In this scenario, your thyroid gland can become inflamed. This may lead to an increase in the production of thyroxine.
However, it should be mentioned that this condition will often resolve itself without the need for any prescription medication.
Depending upon the severity, you may or may not experience pain.
Graves’ disease is actually the most common cause of hyperthyroidism in adults.
For reasons not yet fully understood, the body undergoes an autoimmune response and begins to produce excessive levels of antibodies.
These antibodies cause the thyroid gland to produce higher amounts of thyroxine than are normally required.
It is also thought that Graves’ disease is associated with a genetic component. In other words, you are more likely to develop this condition if you already have a family history.
Overly productive thyroid nodules
The nodules within your thyroid are technically known as “adenomas”.
There can be times when these nodules begin to produce too much thyroxine. This is also referred to as Plummer’s disease on occasion.
From a very basic overview, the nodules will form additional glands that are separate from the original structures.
It is these ancillary glands which cause an increase in the production of thyroxine. Keep in mind that while this may lead to an enlarged thyroid, the glands themselves are normally non-cancerous (benign).
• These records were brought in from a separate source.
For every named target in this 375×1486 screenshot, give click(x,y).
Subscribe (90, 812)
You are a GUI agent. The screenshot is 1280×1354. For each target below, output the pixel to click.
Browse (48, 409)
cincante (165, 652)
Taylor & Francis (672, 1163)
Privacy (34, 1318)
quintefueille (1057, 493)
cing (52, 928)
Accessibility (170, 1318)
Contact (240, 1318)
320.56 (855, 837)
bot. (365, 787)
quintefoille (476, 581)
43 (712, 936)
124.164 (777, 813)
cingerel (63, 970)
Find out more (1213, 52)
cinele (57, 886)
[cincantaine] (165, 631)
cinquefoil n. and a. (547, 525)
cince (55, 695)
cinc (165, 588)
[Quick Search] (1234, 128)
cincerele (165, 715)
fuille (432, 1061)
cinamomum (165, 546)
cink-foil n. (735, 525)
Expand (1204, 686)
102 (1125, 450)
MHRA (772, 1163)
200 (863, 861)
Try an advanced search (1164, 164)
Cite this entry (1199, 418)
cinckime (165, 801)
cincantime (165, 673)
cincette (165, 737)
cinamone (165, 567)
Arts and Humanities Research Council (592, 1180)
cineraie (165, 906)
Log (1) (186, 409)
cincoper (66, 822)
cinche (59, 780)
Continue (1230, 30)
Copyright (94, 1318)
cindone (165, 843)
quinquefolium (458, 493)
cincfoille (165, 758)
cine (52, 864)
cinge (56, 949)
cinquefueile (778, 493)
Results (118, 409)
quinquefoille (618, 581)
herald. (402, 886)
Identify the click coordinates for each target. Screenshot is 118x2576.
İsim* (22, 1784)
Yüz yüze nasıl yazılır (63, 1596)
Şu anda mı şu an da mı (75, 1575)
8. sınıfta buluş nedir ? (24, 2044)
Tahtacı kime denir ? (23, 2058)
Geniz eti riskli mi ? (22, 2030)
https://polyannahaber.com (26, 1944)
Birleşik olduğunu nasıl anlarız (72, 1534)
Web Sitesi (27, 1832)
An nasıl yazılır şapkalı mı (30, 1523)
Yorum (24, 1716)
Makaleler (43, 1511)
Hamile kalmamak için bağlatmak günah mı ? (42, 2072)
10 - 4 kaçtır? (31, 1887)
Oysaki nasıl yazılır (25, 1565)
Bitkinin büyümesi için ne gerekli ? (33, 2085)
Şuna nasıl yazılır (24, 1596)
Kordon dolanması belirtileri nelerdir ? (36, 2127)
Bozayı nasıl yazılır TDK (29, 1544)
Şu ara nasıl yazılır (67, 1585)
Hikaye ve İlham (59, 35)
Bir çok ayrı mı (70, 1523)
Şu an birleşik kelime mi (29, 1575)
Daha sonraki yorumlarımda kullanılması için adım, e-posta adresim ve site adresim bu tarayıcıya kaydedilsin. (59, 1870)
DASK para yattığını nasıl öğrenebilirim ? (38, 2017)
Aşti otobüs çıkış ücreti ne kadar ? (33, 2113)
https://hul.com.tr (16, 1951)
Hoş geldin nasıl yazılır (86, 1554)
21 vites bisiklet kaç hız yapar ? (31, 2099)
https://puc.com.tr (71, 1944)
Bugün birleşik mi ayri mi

What about other risk factors?
Much as hypothyroidism is associated with risk factors and subsequent treatment options (you can learn about pharmacological remedies such as Cytomel here), hyperthyroidism and raised levels of thyroxine can be attributed to additional factors. Some of these will include:
- A genetic predisposition.
- Gender (females are more likely to encounter thyroid problems when compared to males).
- A history of chronic illnesses including anemia, adrenal insufficiency or type 1 diabetes.
The main takeaway point here is quite simple. It is always important to monitor the levels of your thyroid hormones in order to reduce the symptoms associated with hyperthyroidism if you have been diagnosed.
If you have difficulty controlling these levels, make it a point to speak with a specialist in order to determine the available treatment options. You can then be able to enjoy a normal and productive lifestyle.